**Exercise A**.
In the remarks on lung cancer screening, rewrite the passage from "Dr Icard: Yeah, and" up to and including "Stage 1 disease.", renaming "Dominique" as "Dr. Dominique".
**Exercise B**.
List every age in years that the remarks on lung cancer screening mention.

Dr Icard: Yeah, and I think it's really important to put the patient in the center of this because if you think about it, if you're able to find those patients earlier, like Dominique pointed out, there's 92% chance of cure or 5-year survival in Stage 1 disease.

And I think from personal experience, my father-in-law, for example, he quit smoking at the age of 38, and at the age of 57 was diagnosed with Stage 4 lung cancer, you know, and that was before the National Lung Cancer Screening Trial. It was before the Nelson Trial. It was before that we were offering lung cancer screening here regularly in the United States, and so you think back, he would have qualified in today's recommendations for lung cancer screening, you know, most likely at the age of 50, if he would have started with LDCT, he would have been a patient that I could have seen and we would have underwent a single, potentially a single anesthetic event for a bronchoscopy robotic-assisted bronchoscopy and then followed by robotic lobectomy and could have lived out the rest of his life.

**Entries shown**.
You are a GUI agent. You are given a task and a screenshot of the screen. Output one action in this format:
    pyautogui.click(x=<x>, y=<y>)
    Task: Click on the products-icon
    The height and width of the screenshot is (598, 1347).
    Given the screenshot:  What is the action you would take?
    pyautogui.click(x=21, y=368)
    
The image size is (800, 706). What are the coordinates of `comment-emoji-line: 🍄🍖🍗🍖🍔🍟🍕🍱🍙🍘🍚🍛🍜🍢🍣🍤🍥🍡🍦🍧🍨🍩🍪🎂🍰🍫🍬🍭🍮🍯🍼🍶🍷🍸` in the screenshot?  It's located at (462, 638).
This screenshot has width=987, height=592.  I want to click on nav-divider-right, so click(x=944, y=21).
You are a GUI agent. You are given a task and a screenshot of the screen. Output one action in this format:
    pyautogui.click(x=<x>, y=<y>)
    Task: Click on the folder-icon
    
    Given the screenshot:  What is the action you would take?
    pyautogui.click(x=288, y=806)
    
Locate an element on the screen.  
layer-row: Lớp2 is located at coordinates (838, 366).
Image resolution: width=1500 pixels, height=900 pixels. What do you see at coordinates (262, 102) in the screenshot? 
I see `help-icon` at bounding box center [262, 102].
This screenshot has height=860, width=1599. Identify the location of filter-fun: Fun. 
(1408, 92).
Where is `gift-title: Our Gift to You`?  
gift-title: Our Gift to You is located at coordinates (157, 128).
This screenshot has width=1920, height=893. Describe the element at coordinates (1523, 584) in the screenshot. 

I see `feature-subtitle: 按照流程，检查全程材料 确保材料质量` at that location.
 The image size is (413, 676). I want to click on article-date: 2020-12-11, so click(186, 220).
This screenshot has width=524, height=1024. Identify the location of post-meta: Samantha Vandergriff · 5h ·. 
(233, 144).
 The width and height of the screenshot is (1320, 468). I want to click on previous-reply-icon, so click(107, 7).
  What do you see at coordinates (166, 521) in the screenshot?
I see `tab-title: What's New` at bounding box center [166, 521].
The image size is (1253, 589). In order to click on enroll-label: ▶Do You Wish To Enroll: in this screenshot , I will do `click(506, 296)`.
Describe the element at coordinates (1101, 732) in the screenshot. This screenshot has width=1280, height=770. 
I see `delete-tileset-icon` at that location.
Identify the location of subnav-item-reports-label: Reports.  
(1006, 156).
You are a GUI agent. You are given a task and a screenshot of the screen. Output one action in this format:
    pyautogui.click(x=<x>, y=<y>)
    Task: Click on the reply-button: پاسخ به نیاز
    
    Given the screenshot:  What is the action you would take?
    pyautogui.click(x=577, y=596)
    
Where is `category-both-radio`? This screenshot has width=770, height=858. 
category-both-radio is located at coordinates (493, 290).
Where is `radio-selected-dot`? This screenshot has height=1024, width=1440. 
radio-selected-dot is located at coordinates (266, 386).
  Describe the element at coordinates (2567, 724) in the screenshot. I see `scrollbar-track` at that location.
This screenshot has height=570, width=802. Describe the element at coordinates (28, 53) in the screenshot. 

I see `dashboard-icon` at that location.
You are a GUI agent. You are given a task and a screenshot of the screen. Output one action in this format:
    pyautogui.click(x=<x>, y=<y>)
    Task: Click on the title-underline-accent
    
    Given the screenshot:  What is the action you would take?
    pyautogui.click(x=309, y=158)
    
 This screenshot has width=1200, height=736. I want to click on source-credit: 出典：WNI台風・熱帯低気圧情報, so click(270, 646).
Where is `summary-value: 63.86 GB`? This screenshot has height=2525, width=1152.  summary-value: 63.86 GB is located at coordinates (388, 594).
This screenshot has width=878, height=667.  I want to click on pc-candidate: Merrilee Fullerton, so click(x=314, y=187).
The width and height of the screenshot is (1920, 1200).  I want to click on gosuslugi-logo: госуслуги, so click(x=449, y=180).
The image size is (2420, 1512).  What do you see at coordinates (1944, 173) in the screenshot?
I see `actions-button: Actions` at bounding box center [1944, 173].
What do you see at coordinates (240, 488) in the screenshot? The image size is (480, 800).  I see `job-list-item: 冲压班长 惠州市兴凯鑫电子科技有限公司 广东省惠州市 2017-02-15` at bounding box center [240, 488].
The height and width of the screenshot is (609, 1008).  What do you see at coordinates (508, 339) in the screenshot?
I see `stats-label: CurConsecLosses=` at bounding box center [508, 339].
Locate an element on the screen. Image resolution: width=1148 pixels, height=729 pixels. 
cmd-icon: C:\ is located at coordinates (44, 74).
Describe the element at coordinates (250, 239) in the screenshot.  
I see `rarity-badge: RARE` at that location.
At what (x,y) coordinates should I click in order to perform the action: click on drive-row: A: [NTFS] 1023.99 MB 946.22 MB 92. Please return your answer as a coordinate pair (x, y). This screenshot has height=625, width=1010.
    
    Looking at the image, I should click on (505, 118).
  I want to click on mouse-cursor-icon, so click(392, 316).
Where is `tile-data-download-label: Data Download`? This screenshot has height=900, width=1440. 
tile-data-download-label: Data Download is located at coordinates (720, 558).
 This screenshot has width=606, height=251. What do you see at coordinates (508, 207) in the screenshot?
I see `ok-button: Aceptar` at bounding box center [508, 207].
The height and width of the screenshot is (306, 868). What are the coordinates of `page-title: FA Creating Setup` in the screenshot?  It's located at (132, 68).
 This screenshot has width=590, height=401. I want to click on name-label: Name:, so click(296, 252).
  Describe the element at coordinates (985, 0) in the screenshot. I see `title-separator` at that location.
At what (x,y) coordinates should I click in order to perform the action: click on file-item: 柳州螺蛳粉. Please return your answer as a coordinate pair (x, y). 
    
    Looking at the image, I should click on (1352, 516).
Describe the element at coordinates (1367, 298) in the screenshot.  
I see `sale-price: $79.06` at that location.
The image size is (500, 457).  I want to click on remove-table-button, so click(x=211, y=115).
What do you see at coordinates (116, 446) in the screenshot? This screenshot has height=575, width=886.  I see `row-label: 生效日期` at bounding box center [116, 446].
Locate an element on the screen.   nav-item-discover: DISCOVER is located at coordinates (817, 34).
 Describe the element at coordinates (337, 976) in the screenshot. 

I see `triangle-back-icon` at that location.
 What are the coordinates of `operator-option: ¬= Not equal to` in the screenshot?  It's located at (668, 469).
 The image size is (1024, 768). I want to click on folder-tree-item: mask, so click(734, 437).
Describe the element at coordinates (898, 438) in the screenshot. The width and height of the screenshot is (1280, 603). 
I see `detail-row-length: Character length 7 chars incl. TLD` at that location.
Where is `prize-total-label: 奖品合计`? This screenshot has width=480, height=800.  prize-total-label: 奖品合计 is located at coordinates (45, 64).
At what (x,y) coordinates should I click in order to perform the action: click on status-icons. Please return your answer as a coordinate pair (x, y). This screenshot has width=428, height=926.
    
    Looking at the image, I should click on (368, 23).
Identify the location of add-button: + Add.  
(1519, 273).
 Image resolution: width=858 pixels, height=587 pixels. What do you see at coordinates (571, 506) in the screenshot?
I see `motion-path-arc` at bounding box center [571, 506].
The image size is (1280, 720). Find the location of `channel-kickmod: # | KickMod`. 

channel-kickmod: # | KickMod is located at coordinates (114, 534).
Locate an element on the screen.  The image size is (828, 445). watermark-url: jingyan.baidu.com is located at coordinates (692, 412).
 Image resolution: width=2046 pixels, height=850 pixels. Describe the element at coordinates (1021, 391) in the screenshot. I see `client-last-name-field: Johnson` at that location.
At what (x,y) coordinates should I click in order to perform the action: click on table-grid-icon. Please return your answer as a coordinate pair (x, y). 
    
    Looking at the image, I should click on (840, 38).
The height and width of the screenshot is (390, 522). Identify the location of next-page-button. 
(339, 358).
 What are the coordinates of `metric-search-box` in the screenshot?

**Your solution A**.
Dr Icard: Yeah, and I think it's really important to put the patient in the center of this because if you think about it, if you're able to find those patients earlier, like Dr. Dominique pointed out, there's 92% chance of cure or 5-year survival in Stage 1 disease.

**Your solution B**.
38, 57, 50